The first step in our quest would seem to be to go back to the Latin words (humanus, humanitas) from which all the words of our group are derived. Most of the material we need will be found in a recent and excellent study by M. Gaston Boissier of the ancient meanings of humanitas. From M. Boissier’s paper it would appear that humanitas was from the start a fairly elastic virtue with the Romans, and that the word came to be used rather loosely, so that in a late Latin writer, Aulus Gellius, we find a complaint that it had been turned aside from its true meaning. Humanitas, says Gellius, is incorrectly used to denote a “promiscuous benevolence, what the Greeks call philanthropy,” whereas the word really implies doctrine and discipline, and is applicable not to men in general but only to a select few,—it is, in short, aristocratic and not democratic in its implication (Noctes Atticae, 13.17).
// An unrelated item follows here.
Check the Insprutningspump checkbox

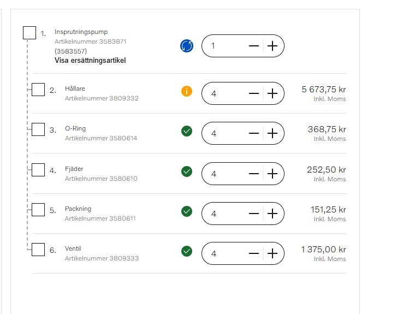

The confusion that Gellius complains of is not only interesting in itself, but closely akin to one that we need to be on guard against to-day. If we are to believe Gellius, the Roman decadence was like our own age in that it tended to make love for one’s fellow men, or altruism, as we call it, do duty for most of the other virtues. It confused humanism with philanthropy. Only our philanthropy has been profoundly modified, as we shall see more fully later, by becoming associated with an idea of which only the barest beginnings can be found in antiquity—the idea of progress.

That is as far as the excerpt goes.